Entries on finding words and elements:
-- Begin --

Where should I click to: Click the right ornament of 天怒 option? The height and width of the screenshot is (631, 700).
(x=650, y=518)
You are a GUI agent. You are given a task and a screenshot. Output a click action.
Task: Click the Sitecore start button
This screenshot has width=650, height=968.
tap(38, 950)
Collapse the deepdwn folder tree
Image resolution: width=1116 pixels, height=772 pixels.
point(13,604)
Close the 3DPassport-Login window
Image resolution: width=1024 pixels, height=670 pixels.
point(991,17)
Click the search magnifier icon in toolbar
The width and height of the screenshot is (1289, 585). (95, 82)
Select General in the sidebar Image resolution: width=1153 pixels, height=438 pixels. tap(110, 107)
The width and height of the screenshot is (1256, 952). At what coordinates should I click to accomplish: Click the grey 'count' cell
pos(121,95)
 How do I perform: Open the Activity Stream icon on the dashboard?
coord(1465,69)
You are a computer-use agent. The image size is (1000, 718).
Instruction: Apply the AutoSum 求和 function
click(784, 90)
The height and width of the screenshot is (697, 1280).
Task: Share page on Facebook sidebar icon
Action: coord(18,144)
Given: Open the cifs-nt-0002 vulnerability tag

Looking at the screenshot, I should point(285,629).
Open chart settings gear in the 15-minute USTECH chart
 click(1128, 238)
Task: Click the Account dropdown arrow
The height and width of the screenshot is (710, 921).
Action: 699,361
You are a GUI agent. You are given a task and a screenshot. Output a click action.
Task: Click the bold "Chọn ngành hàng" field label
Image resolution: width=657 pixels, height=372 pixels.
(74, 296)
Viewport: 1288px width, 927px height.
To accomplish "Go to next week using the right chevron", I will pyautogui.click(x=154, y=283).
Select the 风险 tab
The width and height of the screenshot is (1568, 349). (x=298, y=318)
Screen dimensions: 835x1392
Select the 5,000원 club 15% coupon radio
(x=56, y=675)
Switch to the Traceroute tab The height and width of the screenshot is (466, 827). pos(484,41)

-- End --

Given instruction = Edit the records above so that every "GUI agent" becomes "desktop assistant", leaving all other text untouched.

Exercise answer =
Where should I click to: Click the right ornament of 天怒 option? The height and width of the screenshot is (631, 700).
(x=650, y=518)
You are a desktop assistant. You are given a task and a screenshot. Output a click action.
Task: Click the Sitecore start button
This screenshot has width=650, height=968.
tap(38, 950)
Collapse the deepdwn folder tree
Image resolution: width=1116 pixels, height=772 pixels.
point(13,604)
Close the 3DPassport-Login window
Image resolution: width=1024 pixels, height=670 pixels.
point(991,17)
Click the search magnifier icon in toolbar
The width and height of the screenshot is (1289, 585). (95, 82)
Select General in the sidebar Image resolution: width=1153 pixels, height=438 pixels. tap(110, 107)
The width and height of the screenshot is (1256, 952). At what coordinates should I click to accomplish: Click the grey 'count' cell
pos(121,95)
 How do I perform: Open the Activity Stream icon on the dashboard?
coord(1465,69)
You are a computer-use agent. The image size is (1000, 718).
Instruction: Apply the AutoSum 求和 function
click(784, 90)
The height and width of the screenshot is (697, 1280).
Task: Share page on Facebook sidebar icon
Action: coord(18,144)
Given: Open the cifs-nt-0002 vulnerability tag

Looking at the screenshot, I should point(285,629).
Open chart settings gear in the 15-minute USTECH chart
 click(1128, 238)
Task: Click the Account dropdown arrow
The height and width of the screenshot is (710, 921).
Action: 699,361
You are a desktop assistant. You are given a task and a screenshot. Output a click action.
Task: Click the bold "Chọn ngành hàng" field label
Image resolution: width=657 pixels, height=372 pixels.
(74, 296)
Viewport: 1288px width, 927px height.
To accomplish "Go to next week using the right chevron", I will pyautogui.click(x=154, y=283).
Select the 风险 tab
The width and height of the screenshot is (1568, 349). (x=298, y=318)
Screen dimensions: 835x1392
Select the 5,000원 club 15% coupon radio
(x=56, y=675)
Switch to the Traceroute tab The height and width of the screenshot is (466, 827). pos(484,41)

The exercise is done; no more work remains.